W. Garrett Horder, comp. The Poets’ Bible: New Testament. 1895.

St. John the Baptist Beheaded in Prison (I.)

From the Parisian Breviary

Translated by Isaac Williams

WHO hither comes from shrines of the dark wood,

With voice that sternly cries; and as he goes

Hang on his words a growing multitude?

His is no brow that swells with fancied woes,

Nurs’d in a palace or a court’s repose:

No reed is he which to the moaning gale

Waves its tall shadow in the moonlight pale.

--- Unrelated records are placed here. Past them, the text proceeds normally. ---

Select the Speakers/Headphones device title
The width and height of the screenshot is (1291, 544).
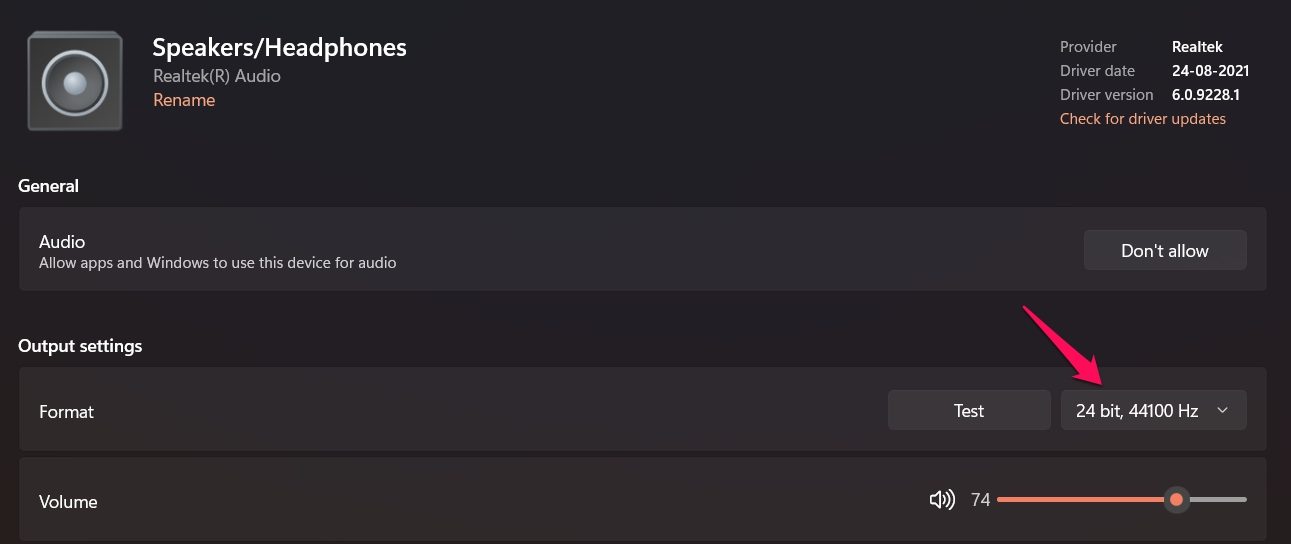[279, 47]
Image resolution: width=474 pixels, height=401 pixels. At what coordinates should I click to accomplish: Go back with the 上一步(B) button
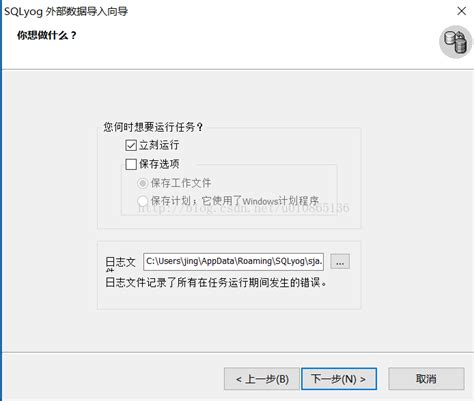click(262, 379)
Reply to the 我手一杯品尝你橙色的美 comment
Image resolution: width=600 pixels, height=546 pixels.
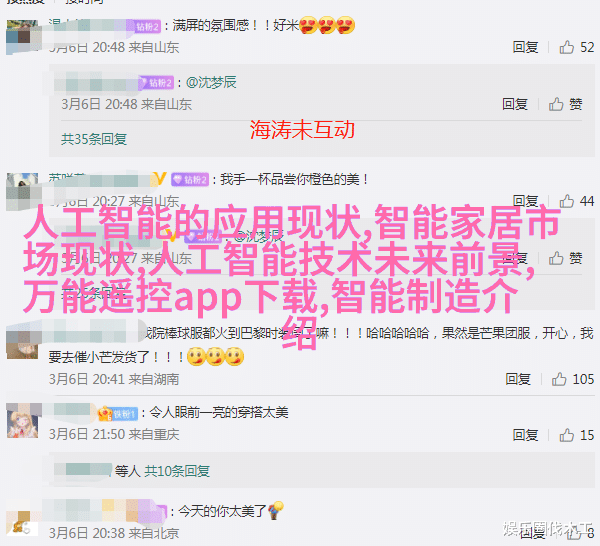tap(525, 201)
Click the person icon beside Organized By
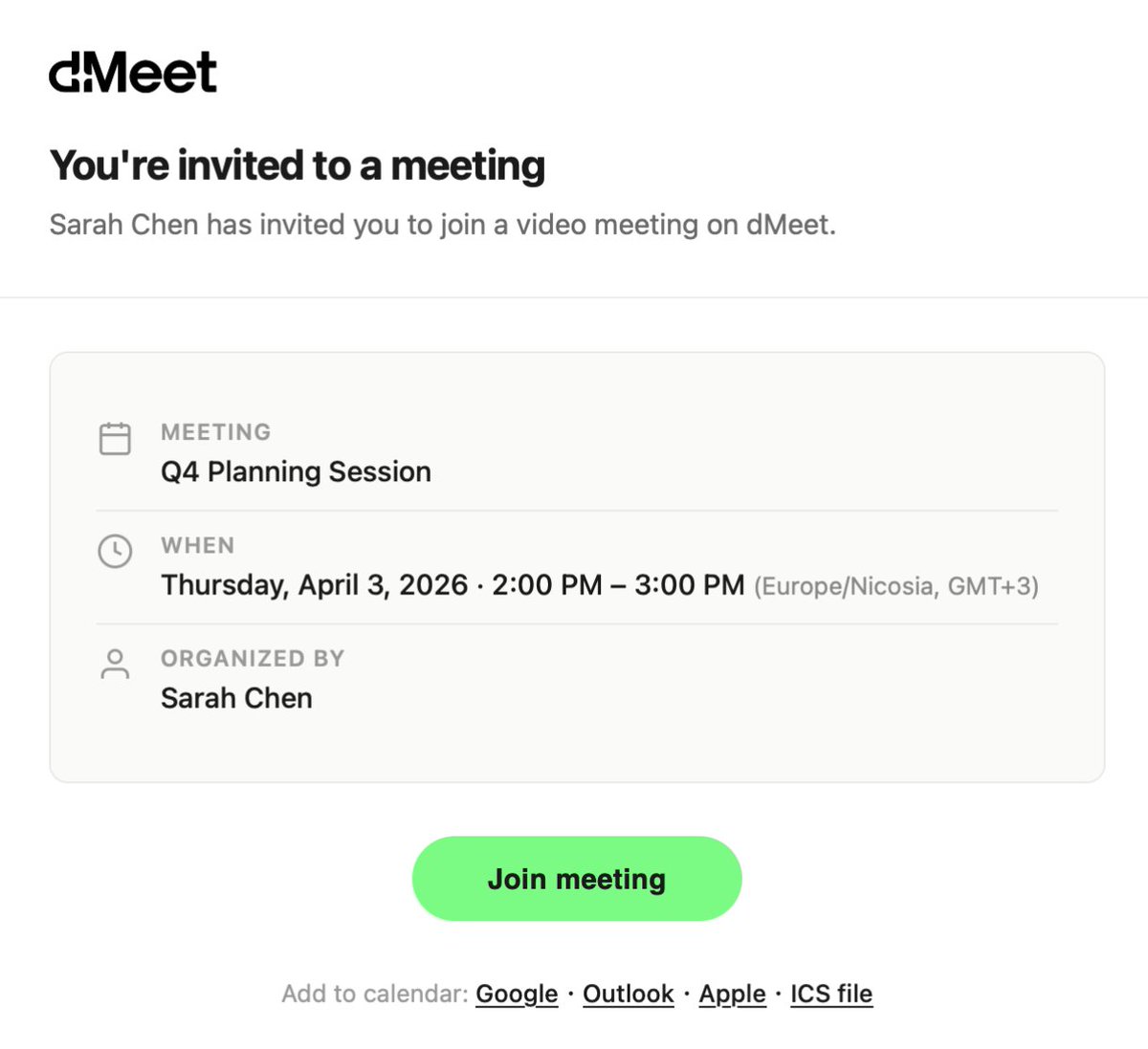The width and height of the screenshot is (1148, 1049). [115, 664]
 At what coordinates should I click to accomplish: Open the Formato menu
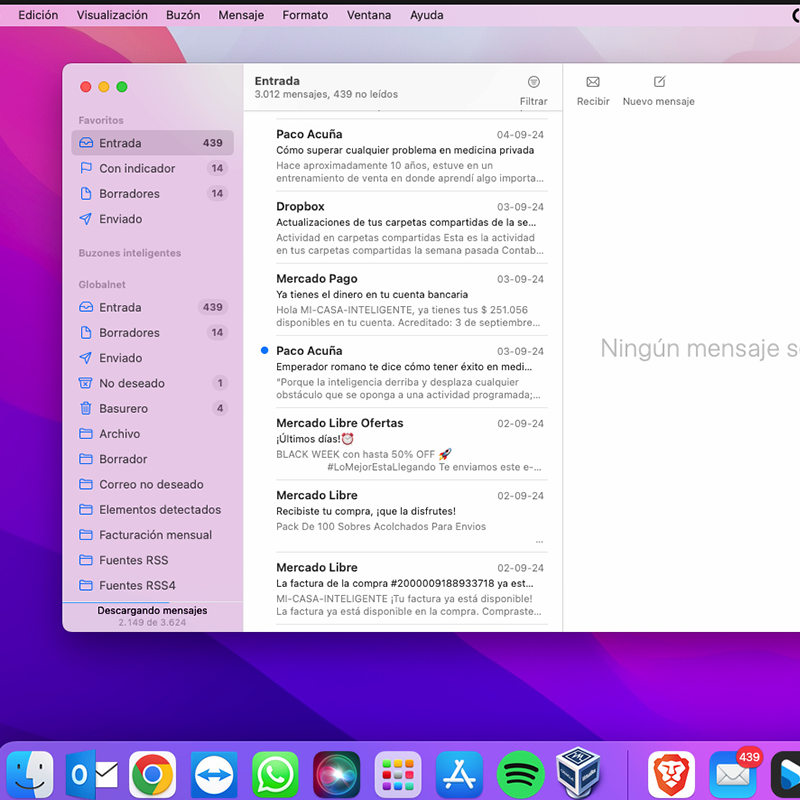[x=305, y=15]
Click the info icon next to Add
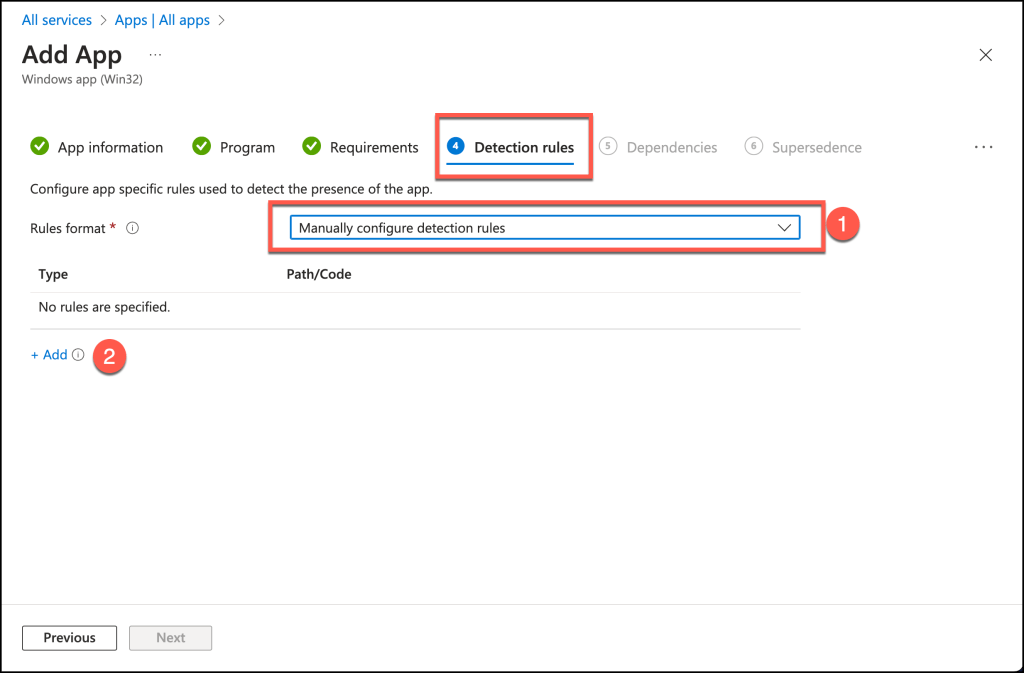The height and width of the screenshot is (673, 1024). [78, 355]
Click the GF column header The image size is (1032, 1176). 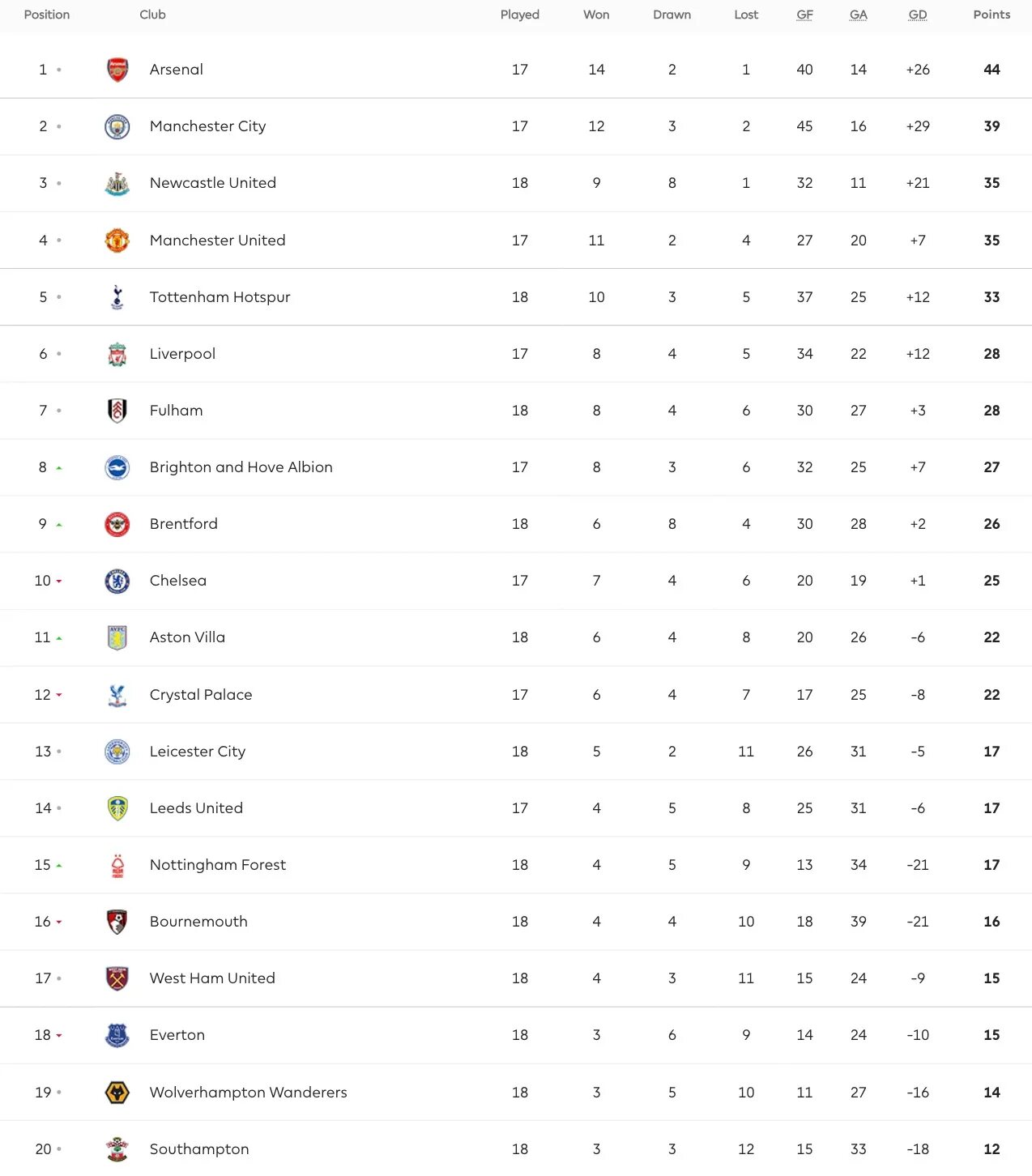[x=804, y=15]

For thrice-ten years in desert haunts profound

He hath been rear’d to holy hardihood,

And the deep wild now hears again the sound

Of her Elijah in the solitude;

Who with his spirit bold, and might endued

The thunders of God’s law proclaims aloud,

To soldier, Pharisee, and humble crowd.

And now admitted to the kingly hall

Unto the subtle tyrant he draws near;

No coward fears the Prophet’s heart appal,

No courtly favour wins, nor listening ear

His holy admonitions glad to hear;

But e’en in kingly ears, severe and free,

He warning speaks of foul adultery.

To Thee, O God, the Father, Spirit, Son,

To Thee, O holy, holy, holy Three,

To Thee, O blessed Three, O awful One,

O Thou who dwellest in eternity,

All love, all might, all glory be to Thee,

A sacrifice to Thee our hearts we raise,

Make Thou them meet to sing Thine endless praise.